Par métaphore peut-être, je vois ce feu-là dans le titre de ce roman. Celui d’une soif de justice qui anime sans cesse Bosch, et avec lui ici Ballard. Peut-être est-ce une sorte de passage de flambeau, mais j’ai été ravi de voir comment un “vieux de la vieille” tel que Bosch se mettait à collaborer avec une inspectrice plus jeune que lui, elle aussi marginalisée au sein de la police, et qui partage avec lui ce souci inconditionnel porté aux victimes. C’est cette motivation incroyable qui donne à ces deux personnages une humanité qui leur permet de garder la tête hors de l’eau. Malgré les horreurs qu’ils affrontent chaque jour.

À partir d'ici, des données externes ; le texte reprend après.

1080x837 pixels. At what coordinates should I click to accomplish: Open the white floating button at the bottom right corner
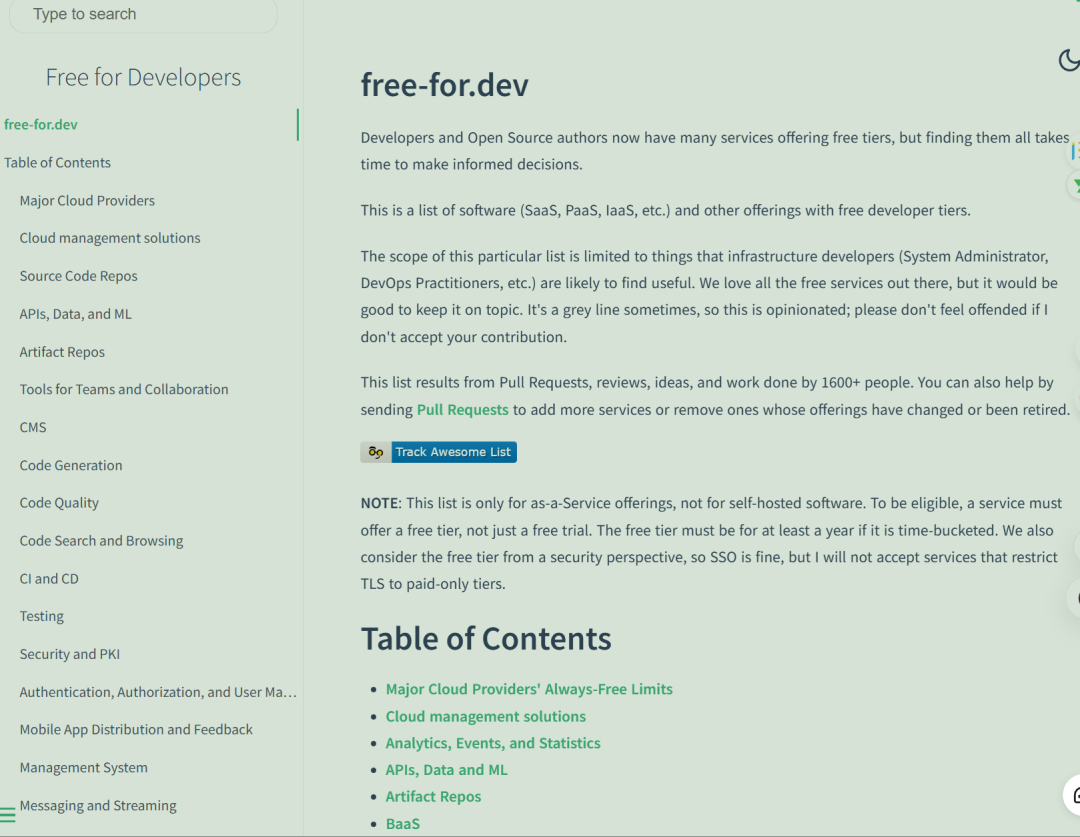coord(1072,795)
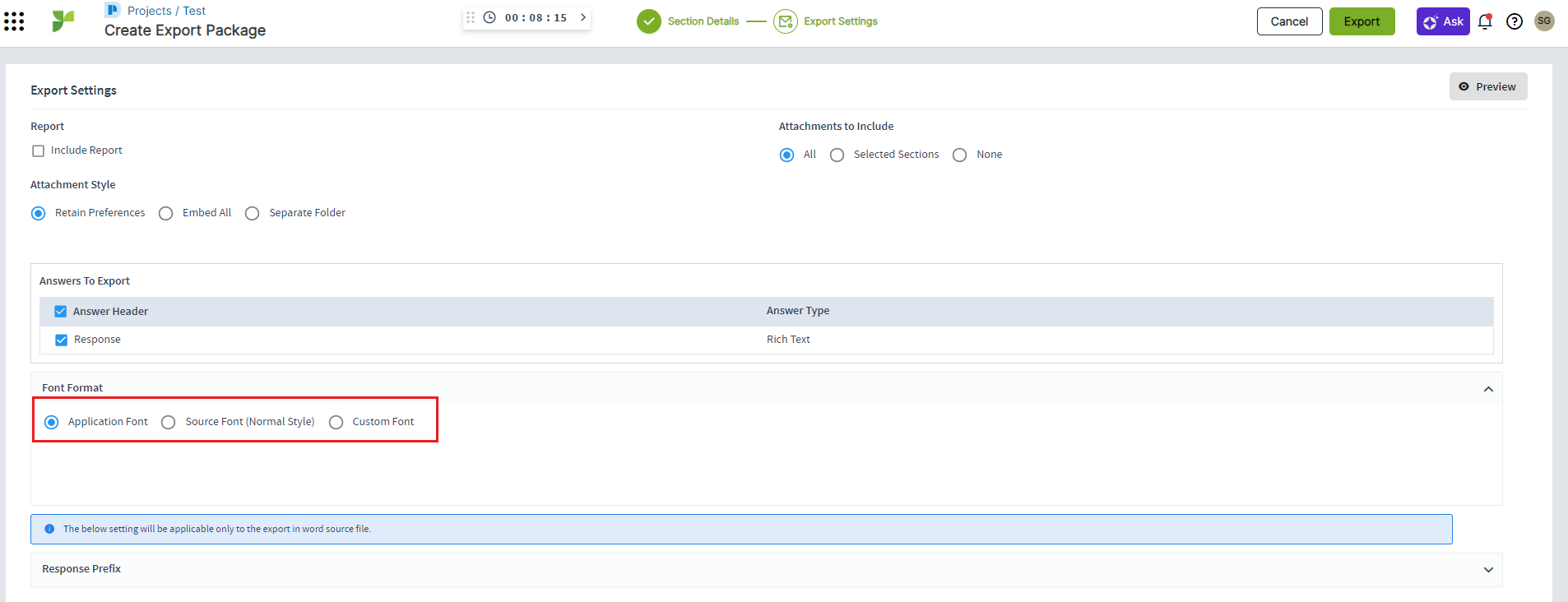
Task: Choose Custom Font radio button
Action: [x=336, y=423]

Michael Connelly signe un roman dans la veine de ceux auxquels il nous a habitué depuis de longues années déjà ; procédurale, hyperréaliste et d’une noirceur accablante, cette nouvelle enquête de Bosch et Ballard a ravi l’amateur de roman policier que je suis. Toujours avec autant de suspense, nous voilà plongés de nouveau dans une ville de Los Angeles où la pauvreté, la violence et le désespoir peuplent les rues. Derrière le faste de sa renommée, c’est l’ombre d’une humanité meurtrie qui hante cette métropole californienne. Lorsque les projecteurs s’éteignent, l’envers du décor est loin d’être aussi lumineux que le glamour et le succès auxquels Los Angeles est bien trop souvent réduite. Et c’est précisément à cette image obscure que renvoient tous les personnages de Connelly : non content d’être en en prises avec ses propres démons, chacun d’entre eux se débat dans les méandres d’une société épuisée et profondément déséquilibrée. Comme à chaque fois avec l’écrivain américain, c’est dans ce contexte qu’est menée cette intrigue foncièrement haletante. Le feu qui anime Bosch et Ballard et qui les pousse à se battre inconditionnellement pour les victimes éclaire le récit d’une douce lueur humaine. C’est grâce à ce léger espoir et à un suspense toujours aussi efficace que j’ai refermé ce livre avec l’agréable sensation d’avoir lu un excellent roman policier.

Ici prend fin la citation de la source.